● **Brief**
Copy out once more, exactly, the line with "Image resolution: width=320" and all the lines after it, up to the last line of the data.

---------- Records supplied

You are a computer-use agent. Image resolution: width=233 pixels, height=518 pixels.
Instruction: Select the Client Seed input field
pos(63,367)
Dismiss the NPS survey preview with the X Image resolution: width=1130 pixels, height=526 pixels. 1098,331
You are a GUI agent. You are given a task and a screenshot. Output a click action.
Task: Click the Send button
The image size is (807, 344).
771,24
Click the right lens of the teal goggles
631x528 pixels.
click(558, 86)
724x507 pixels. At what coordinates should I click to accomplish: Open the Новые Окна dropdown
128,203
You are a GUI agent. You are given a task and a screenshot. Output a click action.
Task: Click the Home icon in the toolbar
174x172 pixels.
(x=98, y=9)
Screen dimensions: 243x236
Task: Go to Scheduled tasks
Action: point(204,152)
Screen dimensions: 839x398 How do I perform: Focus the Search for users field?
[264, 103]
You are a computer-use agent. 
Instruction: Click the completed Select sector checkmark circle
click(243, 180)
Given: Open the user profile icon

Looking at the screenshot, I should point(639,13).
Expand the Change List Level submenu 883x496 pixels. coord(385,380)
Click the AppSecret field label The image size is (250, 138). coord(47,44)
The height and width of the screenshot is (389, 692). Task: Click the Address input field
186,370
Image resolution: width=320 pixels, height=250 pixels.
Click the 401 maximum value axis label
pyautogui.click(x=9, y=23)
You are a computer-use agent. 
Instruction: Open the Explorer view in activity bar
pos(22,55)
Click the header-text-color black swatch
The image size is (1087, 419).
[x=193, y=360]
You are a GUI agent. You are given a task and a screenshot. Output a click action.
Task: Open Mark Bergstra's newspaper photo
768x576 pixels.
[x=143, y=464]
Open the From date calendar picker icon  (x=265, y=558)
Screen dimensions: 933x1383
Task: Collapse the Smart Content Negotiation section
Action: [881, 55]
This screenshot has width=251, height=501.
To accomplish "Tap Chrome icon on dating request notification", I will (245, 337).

--------------------

● **Output for this exercise**
Image resolution: width=320 pixels, height=250 pixels.
Click the 401 maximum value axis label
pyautogui.click(x=9, y=23)
You are a computer-use agent. 
Instruction: Open the Explorer view in activity bar
pos(22,55)
Click the header-text-color black swatch
The image size is (1087, 419).
[x=193, y=360]
You are a GUI agent. You are given a task and a screenshot. Output a click action.
Task: Open Mark Bergstra's newspaper photo
768x576 pixels.
[x=143, y=464]
Open the From date calendar picker icon  (x=265, y=558)
Screen dimensions: 933x1383
Task: Collapse the Smart Content Negotiation section
Action: [881, 55]
This screenshot has width=251, height=501.
To accomplish "Tap Chrome icon on dating request notification", I will (245, 337).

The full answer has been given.